Important (should fix)

  • antipasto_ablate.py Contraction claim and coeff bounds: the forward pass applies h = h - coeff * (proj * alpha) @ Chat.T. The core is a contraction only when both coeff and alpha are in [0, 1]. The configs coeff can be any float (the docstring mentions coeff<0 for amplification). There is no runtime clamping of coeff. If the intention is to keep the contraction property structurally enforced, clamp coeff to [0, 1] inside forward() or at least validate it.
  • sspace.py Division by sqrtS without epsilon: xS = (y_eff @ U_r) / sqrtS. For small or zero singular values (e.g., when r is large or W is low-rank) this can produce NaNs/infs. Add a small ε denominator (consistent with the ε used elsewhere).
  • antipasto_ablate.py _orthonormal() calls torch.linalg.qr(c.float()) every forward pass. For large r and many layers this adds non-trivial cost. A lighter reparameterisation (e.g., maintaining c as a matrix with a normalisation step that avoids full QR) might be warranted, but for small (r,k) pairs the current approach is acceptable. At minimum, add a comment noting the per-forward cost.

Suggestions

  • antipasto.py group_init: after the idx sort, idx = idx.sort().values ensures a stable, canonical ordering. This is a nice touch for reproducibility.
  • antipasto_ablate.py The docstring says “CorDA-orient the basis from input covariance … the ablation is OUTPUT-side and CorDA's U stays orthonormal …”. The forward code correctly uses the orthonormal U for output projection, so the contraction in S-space carries over to the output.
  • sspace.py The signed gate correctly preserves cos sign, so anti-aligned tokens receive a negative gate * alpha and are pushed opposite to dS_hat.
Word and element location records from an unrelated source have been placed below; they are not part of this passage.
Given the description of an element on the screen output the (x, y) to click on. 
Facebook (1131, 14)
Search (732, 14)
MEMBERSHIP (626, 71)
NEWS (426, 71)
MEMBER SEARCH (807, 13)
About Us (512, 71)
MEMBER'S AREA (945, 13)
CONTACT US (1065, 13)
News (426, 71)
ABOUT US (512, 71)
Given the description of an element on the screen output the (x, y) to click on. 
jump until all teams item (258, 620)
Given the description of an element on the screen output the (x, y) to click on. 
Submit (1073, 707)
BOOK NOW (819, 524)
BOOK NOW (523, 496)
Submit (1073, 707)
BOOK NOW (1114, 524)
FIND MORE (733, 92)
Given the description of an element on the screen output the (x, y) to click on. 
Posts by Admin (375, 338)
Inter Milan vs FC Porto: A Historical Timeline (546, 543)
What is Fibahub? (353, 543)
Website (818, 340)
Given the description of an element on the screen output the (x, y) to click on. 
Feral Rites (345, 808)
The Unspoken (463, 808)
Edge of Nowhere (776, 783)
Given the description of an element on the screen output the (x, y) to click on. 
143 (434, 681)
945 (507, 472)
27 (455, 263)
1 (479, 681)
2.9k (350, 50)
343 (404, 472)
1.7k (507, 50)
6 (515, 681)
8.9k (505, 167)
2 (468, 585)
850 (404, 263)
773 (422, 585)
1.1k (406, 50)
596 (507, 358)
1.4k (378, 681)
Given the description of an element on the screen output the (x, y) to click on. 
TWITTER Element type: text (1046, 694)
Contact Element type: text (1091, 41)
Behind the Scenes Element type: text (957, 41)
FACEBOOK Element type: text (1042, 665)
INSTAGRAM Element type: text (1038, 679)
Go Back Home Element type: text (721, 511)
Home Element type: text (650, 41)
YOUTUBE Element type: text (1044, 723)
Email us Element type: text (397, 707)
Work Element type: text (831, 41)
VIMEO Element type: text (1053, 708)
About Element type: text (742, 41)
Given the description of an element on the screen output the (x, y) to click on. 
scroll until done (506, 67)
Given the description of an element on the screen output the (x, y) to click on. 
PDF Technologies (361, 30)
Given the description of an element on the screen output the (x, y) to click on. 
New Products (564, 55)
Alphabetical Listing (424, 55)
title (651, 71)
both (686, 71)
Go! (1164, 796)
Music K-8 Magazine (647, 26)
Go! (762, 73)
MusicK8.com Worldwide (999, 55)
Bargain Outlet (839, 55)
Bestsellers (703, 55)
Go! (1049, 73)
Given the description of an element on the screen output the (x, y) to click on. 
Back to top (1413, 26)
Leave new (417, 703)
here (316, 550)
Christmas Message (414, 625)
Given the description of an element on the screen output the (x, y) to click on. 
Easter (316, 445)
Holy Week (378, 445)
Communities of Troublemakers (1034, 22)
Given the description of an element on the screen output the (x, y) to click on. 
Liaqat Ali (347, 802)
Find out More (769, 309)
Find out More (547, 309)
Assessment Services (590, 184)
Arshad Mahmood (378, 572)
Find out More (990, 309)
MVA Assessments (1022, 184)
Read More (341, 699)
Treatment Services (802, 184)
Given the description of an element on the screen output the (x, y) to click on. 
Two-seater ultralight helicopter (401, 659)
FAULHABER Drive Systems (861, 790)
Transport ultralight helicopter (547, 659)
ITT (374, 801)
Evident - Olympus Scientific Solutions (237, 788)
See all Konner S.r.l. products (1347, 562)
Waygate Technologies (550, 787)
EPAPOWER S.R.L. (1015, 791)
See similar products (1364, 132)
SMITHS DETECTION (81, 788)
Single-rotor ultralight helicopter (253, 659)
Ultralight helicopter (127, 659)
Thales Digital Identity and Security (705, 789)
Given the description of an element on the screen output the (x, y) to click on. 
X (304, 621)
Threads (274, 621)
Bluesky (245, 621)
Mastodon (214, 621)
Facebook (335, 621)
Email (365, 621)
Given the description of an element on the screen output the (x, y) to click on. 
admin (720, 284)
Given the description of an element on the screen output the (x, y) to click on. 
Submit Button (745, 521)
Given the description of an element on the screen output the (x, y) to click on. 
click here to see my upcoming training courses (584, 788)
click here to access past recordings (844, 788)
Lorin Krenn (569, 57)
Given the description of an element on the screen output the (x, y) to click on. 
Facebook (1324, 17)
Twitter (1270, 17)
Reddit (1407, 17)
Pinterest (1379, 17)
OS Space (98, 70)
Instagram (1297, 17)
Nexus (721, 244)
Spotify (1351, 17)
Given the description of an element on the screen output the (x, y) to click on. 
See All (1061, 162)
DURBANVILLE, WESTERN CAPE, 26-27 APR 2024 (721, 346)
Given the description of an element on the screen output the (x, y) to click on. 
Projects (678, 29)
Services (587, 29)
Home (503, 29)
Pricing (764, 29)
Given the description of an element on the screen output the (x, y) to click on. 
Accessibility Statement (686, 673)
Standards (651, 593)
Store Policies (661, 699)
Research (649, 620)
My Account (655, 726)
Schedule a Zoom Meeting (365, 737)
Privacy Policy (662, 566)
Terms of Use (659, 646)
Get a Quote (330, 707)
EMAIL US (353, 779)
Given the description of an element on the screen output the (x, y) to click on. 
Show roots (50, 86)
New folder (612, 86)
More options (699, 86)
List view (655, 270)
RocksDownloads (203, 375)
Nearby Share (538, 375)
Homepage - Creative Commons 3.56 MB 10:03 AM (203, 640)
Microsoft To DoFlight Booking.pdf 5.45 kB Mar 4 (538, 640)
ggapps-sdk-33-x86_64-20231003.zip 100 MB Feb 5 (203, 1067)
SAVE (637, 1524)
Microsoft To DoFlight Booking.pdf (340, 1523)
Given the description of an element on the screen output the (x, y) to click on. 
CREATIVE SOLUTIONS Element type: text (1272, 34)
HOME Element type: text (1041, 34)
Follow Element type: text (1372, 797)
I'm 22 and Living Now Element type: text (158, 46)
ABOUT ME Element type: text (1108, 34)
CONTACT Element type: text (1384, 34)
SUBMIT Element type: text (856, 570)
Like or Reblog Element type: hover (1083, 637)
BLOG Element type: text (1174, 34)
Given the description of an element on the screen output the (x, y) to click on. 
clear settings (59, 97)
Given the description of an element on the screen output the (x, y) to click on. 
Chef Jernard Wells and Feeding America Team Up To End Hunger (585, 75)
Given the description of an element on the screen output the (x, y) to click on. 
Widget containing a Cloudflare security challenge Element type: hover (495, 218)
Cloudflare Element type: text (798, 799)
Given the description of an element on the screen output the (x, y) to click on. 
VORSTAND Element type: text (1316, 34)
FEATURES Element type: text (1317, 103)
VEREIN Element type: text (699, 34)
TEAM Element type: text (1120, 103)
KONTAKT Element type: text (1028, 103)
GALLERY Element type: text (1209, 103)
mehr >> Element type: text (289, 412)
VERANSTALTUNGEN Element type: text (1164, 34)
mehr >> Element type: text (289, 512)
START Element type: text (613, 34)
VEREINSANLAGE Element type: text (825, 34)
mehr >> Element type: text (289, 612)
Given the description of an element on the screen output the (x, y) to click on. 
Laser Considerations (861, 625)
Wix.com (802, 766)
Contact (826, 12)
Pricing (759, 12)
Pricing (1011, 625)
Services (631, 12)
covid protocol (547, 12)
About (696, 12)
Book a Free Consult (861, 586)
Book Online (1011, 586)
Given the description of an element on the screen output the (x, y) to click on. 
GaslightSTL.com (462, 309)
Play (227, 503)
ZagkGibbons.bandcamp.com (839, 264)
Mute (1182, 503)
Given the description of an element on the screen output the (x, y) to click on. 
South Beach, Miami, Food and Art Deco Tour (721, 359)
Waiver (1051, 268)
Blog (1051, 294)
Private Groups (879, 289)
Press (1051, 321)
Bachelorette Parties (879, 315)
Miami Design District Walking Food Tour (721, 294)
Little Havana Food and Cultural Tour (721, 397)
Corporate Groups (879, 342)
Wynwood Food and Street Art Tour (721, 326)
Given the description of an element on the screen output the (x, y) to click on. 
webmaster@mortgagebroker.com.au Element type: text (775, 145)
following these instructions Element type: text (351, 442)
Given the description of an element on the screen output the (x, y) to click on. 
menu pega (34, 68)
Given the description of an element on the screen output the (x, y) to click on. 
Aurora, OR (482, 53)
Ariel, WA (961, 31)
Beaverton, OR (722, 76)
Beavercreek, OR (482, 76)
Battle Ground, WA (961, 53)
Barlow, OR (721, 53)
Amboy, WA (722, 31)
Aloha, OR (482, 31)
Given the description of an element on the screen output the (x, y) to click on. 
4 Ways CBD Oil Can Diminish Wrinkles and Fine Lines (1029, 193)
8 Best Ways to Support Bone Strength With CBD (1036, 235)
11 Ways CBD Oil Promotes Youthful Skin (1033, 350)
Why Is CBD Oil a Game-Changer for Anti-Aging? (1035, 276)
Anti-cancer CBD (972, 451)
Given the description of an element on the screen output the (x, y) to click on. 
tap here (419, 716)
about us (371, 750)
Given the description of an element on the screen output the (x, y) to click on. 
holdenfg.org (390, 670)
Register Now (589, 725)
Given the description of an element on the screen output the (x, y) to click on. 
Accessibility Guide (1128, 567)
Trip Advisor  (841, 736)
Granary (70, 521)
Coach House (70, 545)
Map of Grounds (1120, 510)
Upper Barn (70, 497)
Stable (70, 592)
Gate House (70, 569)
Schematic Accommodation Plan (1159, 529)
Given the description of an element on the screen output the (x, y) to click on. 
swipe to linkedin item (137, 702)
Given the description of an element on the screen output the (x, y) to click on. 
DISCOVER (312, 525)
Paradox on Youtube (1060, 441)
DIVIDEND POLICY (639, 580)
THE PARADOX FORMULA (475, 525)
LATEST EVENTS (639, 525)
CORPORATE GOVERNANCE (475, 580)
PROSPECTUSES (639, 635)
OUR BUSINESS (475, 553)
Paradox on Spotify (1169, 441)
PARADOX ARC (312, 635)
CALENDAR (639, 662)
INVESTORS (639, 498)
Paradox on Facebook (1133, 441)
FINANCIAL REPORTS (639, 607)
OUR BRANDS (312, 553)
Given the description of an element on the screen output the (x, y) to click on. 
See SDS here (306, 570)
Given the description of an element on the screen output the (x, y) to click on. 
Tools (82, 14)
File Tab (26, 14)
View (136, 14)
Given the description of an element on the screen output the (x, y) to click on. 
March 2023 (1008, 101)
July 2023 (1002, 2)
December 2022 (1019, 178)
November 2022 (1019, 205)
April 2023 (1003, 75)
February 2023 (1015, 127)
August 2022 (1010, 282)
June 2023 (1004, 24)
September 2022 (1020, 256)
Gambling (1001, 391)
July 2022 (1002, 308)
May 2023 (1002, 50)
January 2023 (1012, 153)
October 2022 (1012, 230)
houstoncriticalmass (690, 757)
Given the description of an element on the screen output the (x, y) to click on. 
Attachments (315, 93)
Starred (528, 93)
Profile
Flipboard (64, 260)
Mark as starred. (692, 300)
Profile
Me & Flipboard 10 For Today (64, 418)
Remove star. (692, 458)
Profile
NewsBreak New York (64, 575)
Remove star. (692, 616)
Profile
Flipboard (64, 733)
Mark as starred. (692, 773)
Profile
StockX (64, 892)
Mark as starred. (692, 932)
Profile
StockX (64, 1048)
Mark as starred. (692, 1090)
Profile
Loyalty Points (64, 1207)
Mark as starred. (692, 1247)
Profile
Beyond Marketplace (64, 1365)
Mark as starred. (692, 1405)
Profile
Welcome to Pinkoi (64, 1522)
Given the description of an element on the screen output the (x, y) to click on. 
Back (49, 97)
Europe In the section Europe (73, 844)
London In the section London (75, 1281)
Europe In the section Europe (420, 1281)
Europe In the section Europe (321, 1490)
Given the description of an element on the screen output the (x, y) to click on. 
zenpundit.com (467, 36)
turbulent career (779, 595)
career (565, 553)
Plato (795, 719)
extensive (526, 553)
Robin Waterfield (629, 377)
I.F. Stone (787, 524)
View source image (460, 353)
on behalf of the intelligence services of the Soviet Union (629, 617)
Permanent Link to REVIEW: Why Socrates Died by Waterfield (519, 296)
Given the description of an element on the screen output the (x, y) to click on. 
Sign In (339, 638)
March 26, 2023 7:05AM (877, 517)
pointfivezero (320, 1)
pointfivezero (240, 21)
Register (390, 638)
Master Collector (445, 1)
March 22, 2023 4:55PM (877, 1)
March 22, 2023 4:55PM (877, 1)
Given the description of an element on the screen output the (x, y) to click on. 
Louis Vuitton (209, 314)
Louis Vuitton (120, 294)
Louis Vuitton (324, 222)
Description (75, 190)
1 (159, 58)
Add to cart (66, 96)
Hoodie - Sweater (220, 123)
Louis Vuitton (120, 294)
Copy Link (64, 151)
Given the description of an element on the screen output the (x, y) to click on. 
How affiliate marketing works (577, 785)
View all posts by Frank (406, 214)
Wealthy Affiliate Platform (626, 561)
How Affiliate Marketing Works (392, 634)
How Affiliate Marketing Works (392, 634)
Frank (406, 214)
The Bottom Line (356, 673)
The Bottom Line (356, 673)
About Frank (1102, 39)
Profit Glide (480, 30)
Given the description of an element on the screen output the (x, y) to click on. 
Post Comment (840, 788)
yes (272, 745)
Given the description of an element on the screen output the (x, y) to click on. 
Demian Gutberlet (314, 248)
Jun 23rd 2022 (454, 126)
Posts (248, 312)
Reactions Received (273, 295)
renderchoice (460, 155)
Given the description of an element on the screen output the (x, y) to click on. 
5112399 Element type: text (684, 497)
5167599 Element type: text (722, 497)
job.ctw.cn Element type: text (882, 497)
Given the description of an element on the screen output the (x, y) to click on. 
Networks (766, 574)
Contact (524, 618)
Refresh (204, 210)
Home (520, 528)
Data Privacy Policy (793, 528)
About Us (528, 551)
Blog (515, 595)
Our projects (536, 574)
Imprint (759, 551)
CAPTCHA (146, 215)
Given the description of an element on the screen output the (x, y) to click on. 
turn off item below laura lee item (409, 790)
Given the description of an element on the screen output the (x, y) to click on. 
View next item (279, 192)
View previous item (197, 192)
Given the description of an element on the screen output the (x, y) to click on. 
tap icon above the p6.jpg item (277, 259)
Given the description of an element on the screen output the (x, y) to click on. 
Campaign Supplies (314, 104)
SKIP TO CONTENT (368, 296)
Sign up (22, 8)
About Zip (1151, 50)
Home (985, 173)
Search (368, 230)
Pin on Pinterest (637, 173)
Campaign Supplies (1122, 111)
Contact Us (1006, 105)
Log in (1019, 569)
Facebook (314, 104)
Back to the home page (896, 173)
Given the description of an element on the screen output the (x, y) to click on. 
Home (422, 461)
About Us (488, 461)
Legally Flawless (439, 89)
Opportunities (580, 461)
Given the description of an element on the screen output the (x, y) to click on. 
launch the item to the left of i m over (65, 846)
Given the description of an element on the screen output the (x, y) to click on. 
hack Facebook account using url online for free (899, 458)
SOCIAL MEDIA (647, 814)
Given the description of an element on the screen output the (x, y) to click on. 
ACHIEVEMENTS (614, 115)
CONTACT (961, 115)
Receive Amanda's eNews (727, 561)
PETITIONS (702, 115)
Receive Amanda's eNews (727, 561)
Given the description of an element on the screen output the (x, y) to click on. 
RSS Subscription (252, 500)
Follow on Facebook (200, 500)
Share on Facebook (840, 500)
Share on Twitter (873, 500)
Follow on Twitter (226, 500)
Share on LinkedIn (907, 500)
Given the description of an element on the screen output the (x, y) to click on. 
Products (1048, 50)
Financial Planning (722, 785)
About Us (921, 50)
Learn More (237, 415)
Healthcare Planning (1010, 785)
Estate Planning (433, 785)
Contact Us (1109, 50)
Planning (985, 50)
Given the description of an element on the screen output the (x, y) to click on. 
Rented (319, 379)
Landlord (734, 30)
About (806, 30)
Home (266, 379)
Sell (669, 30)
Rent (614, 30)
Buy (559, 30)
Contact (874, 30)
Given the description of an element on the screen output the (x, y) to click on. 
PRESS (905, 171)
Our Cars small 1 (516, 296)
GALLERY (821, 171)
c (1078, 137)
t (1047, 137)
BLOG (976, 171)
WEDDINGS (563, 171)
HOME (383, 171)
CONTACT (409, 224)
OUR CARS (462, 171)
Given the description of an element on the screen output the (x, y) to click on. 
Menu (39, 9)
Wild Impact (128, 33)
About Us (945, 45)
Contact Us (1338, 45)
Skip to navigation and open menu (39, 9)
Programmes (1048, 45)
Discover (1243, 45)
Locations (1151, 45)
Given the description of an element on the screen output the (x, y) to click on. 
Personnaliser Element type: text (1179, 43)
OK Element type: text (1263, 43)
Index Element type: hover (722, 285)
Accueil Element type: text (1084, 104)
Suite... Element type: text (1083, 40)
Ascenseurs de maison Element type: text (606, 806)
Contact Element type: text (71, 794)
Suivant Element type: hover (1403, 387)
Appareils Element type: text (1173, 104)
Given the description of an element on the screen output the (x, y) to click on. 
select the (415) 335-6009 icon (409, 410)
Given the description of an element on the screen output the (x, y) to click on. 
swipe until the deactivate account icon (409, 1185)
Verified.

Positive

  • The documentation is thorough, explaining the design choices (why 1+ELU, why contraction, why CorDA), and includes references.
  • The PiSSA-style W_res decomposition is implemented correctly across all variants.
  • antipasto.pys S_eff = S * (1 + ELU(coeff*g)) is indeed C1, positive, and identity at g=0 — no sign-flip bugs.
  • antipasto_ablate.py enforces orthonormal Chat and clamps alpha to [0,1], making the contraction property safe when coeff is also bounded.

Verdict

REQUEST CHANGES

group_init() must reset the trainable parameters after it changes the SVD basis; without this, the adapters silently poison their own steering gains with a different set of directions. Fix that and the code is ready.


Note: The sspace.py and _cost.py files are part of the same move into lora-lite and are free of the parameter-reset issue; the only concern in sspace.py is the unprotected division by singular values.